**About this task:**
Report all lines of the records that contain "Liverpool".

**Saved data entries:**
# # # # # # #

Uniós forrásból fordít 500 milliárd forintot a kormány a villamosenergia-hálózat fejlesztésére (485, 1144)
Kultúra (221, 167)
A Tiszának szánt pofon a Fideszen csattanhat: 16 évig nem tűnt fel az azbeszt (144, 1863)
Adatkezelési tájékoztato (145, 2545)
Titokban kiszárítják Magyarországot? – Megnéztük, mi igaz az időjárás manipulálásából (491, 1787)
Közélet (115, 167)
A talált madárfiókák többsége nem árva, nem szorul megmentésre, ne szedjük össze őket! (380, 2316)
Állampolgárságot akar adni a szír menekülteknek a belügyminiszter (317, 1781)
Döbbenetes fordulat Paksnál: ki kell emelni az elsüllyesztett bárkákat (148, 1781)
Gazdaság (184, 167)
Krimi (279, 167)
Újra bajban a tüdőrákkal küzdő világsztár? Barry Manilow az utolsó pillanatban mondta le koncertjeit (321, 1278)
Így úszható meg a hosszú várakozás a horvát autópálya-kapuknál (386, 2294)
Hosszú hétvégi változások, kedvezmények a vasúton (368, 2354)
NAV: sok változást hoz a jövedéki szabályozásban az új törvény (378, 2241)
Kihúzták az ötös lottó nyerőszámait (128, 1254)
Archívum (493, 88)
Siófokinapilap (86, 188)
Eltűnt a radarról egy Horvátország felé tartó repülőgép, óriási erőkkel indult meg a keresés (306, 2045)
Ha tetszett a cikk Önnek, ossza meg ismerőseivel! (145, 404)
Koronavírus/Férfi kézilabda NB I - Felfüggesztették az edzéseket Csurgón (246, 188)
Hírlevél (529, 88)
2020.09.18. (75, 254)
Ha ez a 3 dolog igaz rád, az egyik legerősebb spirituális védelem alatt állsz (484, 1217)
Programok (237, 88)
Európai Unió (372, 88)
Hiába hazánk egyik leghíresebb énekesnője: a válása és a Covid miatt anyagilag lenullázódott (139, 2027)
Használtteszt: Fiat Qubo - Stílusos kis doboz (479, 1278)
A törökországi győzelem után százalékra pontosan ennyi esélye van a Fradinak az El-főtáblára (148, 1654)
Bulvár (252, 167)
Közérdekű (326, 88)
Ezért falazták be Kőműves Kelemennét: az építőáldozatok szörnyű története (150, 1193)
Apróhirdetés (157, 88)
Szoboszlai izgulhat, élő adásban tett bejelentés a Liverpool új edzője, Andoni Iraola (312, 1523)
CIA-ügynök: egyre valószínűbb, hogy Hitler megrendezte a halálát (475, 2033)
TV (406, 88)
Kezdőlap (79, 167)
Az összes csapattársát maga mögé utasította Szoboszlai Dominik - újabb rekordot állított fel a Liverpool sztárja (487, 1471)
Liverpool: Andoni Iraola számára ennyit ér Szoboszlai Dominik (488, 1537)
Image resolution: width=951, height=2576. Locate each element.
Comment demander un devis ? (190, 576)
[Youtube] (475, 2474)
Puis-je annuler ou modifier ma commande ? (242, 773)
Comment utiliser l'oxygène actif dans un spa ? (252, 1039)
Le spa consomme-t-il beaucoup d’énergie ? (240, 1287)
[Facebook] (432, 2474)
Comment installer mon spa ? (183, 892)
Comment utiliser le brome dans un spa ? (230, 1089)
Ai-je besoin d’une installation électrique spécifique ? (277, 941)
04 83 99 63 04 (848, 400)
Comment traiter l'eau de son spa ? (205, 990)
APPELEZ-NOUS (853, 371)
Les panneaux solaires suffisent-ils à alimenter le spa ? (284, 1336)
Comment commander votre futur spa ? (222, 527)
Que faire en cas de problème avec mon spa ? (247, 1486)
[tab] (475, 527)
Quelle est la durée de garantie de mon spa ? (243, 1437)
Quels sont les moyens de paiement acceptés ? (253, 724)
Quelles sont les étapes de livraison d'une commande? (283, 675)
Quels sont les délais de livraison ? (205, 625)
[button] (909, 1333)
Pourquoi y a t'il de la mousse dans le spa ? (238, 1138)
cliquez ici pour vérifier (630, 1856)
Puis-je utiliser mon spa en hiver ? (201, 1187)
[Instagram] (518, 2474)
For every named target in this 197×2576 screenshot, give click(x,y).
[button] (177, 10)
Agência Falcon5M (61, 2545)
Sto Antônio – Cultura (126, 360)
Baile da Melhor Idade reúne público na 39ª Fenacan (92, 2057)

# # # # # # #

**Output of the exercise:**
Szoboszlai izgulhat, élő adásban tett bejelentés a Liverpool új edzője, Andoni Iraola (312, 1523)
Az összes csapattársát maga mögé utasította Szoboszlai Dominik - újabb rekordot állított fel a Liverpool sztárja (487, 1471)
Liverpool: Andoni Iraola számára ennyit ér Szoboszlai Dominik (488, 1537)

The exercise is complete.